“I’ll never understand why some people are so in love with nature,” he said, turning away from the computer. He stood up, crossed the living room floor, and then flopped down beside me on the sofa. “I mean, there are so many things wrong with worshipping nature instead of things like common sense.”
I was only half-awake, but he needed humoring. “What is it this time?” I asked.
“The outcry against genetically modified food. Like it’s somehow unnatural.” He wrapped a snarl around the word that made him look crueler than usual. “And even if it is unnatural, so what? You know what is natural? Death. Cancer. Deadly parasites that crawl into your body and give you a slow, agonizing demise. Earthquakes are natural, as are the tsunamis they cause. Extinction-level event asteroid impacts are one hundred percent natural occurrences. Do people who hold nature in such high regard bother including those events in their arguments? Of course not.”

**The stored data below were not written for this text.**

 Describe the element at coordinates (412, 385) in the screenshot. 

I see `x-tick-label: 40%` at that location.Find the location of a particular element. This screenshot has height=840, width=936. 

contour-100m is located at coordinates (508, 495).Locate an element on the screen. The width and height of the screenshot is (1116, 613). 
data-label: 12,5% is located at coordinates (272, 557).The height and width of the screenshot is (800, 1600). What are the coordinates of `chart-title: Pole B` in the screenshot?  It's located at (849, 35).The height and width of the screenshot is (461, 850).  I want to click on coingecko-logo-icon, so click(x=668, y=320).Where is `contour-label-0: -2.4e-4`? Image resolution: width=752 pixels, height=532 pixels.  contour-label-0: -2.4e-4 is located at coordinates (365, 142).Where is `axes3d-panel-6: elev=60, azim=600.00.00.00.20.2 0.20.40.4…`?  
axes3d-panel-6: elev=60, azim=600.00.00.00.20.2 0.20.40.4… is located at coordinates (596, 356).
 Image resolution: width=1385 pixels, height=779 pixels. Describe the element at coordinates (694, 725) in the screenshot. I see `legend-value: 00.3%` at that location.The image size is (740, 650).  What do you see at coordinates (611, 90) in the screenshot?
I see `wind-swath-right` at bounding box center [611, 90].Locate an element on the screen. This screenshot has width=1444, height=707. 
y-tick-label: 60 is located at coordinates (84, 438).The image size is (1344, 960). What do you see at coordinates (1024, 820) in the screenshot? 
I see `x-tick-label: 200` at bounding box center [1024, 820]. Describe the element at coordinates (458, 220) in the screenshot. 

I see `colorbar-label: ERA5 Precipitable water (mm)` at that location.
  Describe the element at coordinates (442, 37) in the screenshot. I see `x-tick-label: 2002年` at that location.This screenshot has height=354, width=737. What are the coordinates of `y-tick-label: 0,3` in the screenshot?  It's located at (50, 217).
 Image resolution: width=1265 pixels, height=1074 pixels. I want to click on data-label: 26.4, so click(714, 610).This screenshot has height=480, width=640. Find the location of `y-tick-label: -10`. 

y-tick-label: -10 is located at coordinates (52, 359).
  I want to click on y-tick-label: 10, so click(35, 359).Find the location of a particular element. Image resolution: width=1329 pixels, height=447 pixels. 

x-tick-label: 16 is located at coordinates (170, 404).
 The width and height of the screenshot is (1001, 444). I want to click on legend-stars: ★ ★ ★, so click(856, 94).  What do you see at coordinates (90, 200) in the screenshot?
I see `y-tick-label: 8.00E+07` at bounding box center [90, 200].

“But those things are unpredictable and unavoidable,” I said. “With food, we’re going out of our way to meddle.”
“Then when is it acceptable? Should we not have bothered searching for ways to fight off diseases? That’s unnatural. Or perhaps we shouldn’t have developed flight, let alone spaceflight. The best part of all of this is how much even so-called organic horticulture and agriculture could be classified as unnatural. What else would you call selective breeding, splicing strains of flowers and vegetables together to produce hardier strains? It’s eugenics in the name of the perfect salad, and if people are going to rail against genetically modified foods, then they should stop buying from their local grocers and start planting their own unmodified seeds! But oh, wait. That’s impossible as such things don’t even exist. Can’t exist, just as a society that abandons sanitation and refrigeration can’t exist.”
He seemed satisfied. I patted him on the arm, gently, and gave him a peck on the cheek. “I guess, when it comes right down to it, everything we do is an act of nature. As human beings born on this planet, we’re an extension of nature. Forever trapped in that inescapable circle of life.”
He smiled. “That’s it exactly, isn’t it?” A triumphant look lit up his face and he fished in the cushions for the remote control. “Let’s see what’s on Netflix, shall we?”